Ausgabensteigerungen im Gesundheitswesen

Demografischer Faktor – eine überschätzte Größe?

Berlin - 30.08.2012, 12:29 Uhr


Treibt der demografische Wandel die Ausgaben der Krankenkassen tatsächlich nach oben? Ist er ein zugkräftiges Argument, wenn Leistungserbringer Honorarerhöhungen einfordern? Die Barmer GEK hat hierzu neue Berechnungen angestellt. Ihr Ergebnis: Nur ein knappes Fünftel der Ausgabensteigerung ist auf reine Alterungseffekte zurückzuführen.

Fakt ist: Die Gesundheitsausgaben steigen mit dem Alter. Ab etwa 50 Jahren geht es kräftig nach oben – Männer sind dabei noch teuerer für die Kassen als Frauen. Vor allem die Ausgaben für stationäre Behandlungen erhöhen sich massiv. Ab Ende 60 steigen zudem die „sonstigen Leistungsausgaben“ deutlich: vor allem jene für Heil- und Hilfsmittel sowie Fahrtkosten. Die Ausgaben für Arzneimittel und die ambulante ärztliche Behandlung halten sich demgegenüber in Grenzen. Sie reduzieren sich ab einem Alter von 80 Jahren sogar wieder etwas.

● **Vorliegende Zeilen**:

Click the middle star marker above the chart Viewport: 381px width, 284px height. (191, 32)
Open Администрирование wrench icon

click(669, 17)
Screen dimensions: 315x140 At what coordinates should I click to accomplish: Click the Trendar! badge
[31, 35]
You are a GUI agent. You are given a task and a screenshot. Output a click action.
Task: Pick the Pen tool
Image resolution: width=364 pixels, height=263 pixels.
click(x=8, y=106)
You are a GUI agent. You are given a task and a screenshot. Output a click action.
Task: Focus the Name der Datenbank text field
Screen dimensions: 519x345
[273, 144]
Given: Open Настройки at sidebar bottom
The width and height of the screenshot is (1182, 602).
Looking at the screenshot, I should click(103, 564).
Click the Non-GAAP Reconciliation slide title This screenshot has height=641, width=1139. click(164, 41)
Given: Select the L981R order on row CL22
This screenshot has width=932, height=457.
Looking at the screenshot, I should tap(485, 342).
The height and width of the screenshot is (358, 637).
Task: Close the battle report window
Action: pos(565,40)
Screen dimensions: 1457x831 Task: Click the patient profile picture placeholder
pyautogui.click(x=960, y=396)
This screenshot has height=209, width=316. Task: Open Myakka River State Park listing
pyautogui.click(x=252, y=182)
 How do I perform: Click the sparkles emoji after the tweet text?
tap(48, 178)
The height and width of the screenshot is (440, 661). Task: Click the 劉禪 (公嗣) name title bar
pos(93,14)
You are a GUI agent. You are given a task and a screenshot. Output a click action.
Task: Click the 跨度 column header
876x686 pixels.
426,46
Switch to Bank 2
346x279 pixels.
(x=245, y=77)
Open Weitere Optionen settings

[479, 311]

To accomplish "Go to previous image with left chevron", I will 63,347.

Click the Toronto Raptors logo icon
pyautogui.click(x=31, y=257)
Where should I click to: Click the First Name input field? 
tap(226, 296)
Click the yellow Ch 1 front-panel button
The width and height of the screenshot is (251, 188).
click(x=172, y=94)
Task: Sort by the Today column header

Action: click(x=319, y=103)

● **Zu erledigende Aufgaben**:
(a) Geben Sie aus dem Textauszug zu den Gesundheitsausgaben alles von „Treibt der demografische“ bis hinunter zu „reine Alterungseffekte zurückzuführen.“ wortgetreu wieder.
(b) Erklären Sie anhand des Textauszugs zu den Gesundheitsausgaben, warum die „sonstigen Leistungsausgaben“ ab Ende 60 deutlich steigen.

● **Schriftliche Antworten**:
(a)
Treibt der demografische Wandel die Ausgaben der Krankenkassen tatsächlich nach oben? Ist er ein zugkräftiges Argument, wenn Leistungserbringer Honorarerhöhungen einfordern? Die Barmer GEK hat hierzu neue Berechnungen angestellt. Ihr Ergebnis: Nur ein knappes Fünftel der Ausgabensteigerung ist auf reine Alterungseffekte zurückzuführen.

(b) Ab Ende 60 nehmen vor allem die Ausgaben für Heil- und Hilfsmittel sowie für Fahrtkosten zu. Dadurch steigen die „sonstigen Leistungsausgaben“ deutlich.